All the brethren and sisters who labor with us in the work in Venezuela have the same clear and definite conversion. This clear and definite experience has naturally given character to all our preaching. We all believe in preaching the gospel that will, first of all, produce conviction of sin. We glory in the Epistle to the Romans. When we see sinners under conviction of sin, we try to help them. But we never ask anyone to hold up a hand in a meeting, to sign a card, “shake hands with the left hand” or come to a penitent form. We encourage all those who are troubled to have direct dealings with God and thus many are saved in their own homes – the thing we like best. We do, from time to time, pray for some individually in the ante-room of the Hall, if we believe they are ready to be delivered. Thus many a seeking soul has been led to Christ. But we are careful about this as there is always the danger of excitement, especially when others are getting saved in special meetings.
Then again, we have never felt free to use music in the preaching of the Gospel, nor do we use solo singing. We usually find that the Gospel preached in fellowship with God will draw the unsaved and genuine sons will be the outcome. In doing this we avoid the danger of sentimentality often produced in the sinner’s heart by good music and sweet singing, especially if the sinner has an ear for music.
Again, it must be remembered that a great many of those who are saved are won by the Venezuelans themselves in their regular assembly Gospel meetings, and naturally our brethren follow our example more or less in their way of preaching.
When anyone gets saved, they are encouraged to go to the meetings and in their first love they are quick to learn, for freshness of affection and quickness of understanding go together. They either see for themselves, if they can read the Bible, or else they learn at the Ministry and Bible Readings that they are new creatures in Christ Jesus. They leave smoking, gambling, drinking and all such vices. We do not know of a smoker in any of the assemblies. Some criticize us for this, but we cannot see that the smelling of weed is good for either soul or body.

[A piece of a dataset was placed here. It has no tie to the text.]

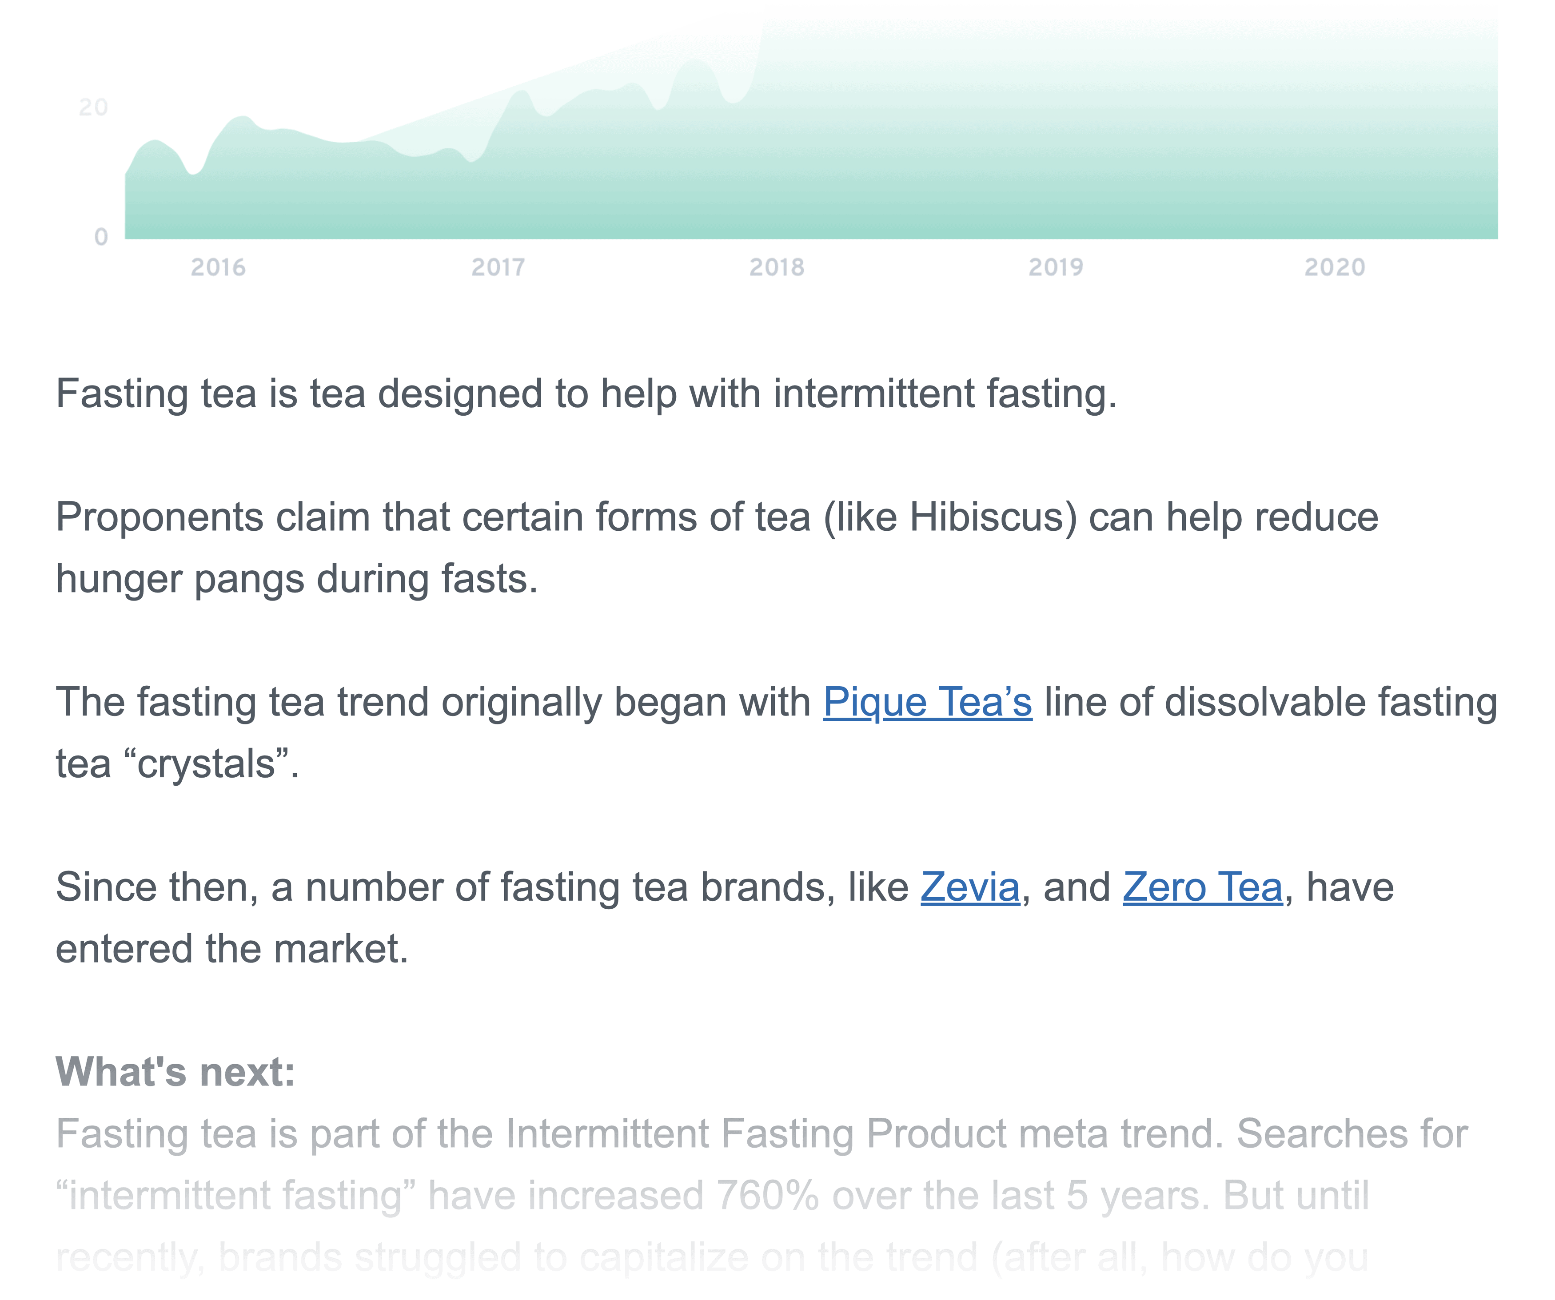Click the "entered the market" text line
The height and width of the screenshot is (1300, 1555).
click(232, 949)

Very many Venezuelans live in concubinage and it is a real sign of new life when they get married. My wife and I went to a marriage, on the outskirts of San Felipe, of a couple who had been good Roman Catholics, but who had lived together for thirty-seven years without being married. Their son, Pedro Castillo, got saved and he preached to his parents. First the mother and then the father trusted in Christ. Then they had a conscience about the way they were living. We happened to be in San Felipe for meetings and we were invited to be at their marriage. The Mayor of the city went in his car to marry them. We had a good preach to all present after the Mayor united them in a civil marriage, which is the only legal marriage in Venezuela. Then we asked the Lord’s blessing on the union. Mrs. Williams and I started to walk home to where we were staying when the Mayor overtook us in his car, stopped and asked us in and offered to take us home. After the usual remarks he said something like this: “Well, well, so old Gregorio and Maria have got married after living thirty-seven years in sin. Had they not got converted to the Gospel, they would have died as they lived. I am not an Evangelico but no sincere man can deny the power of the Gospel.”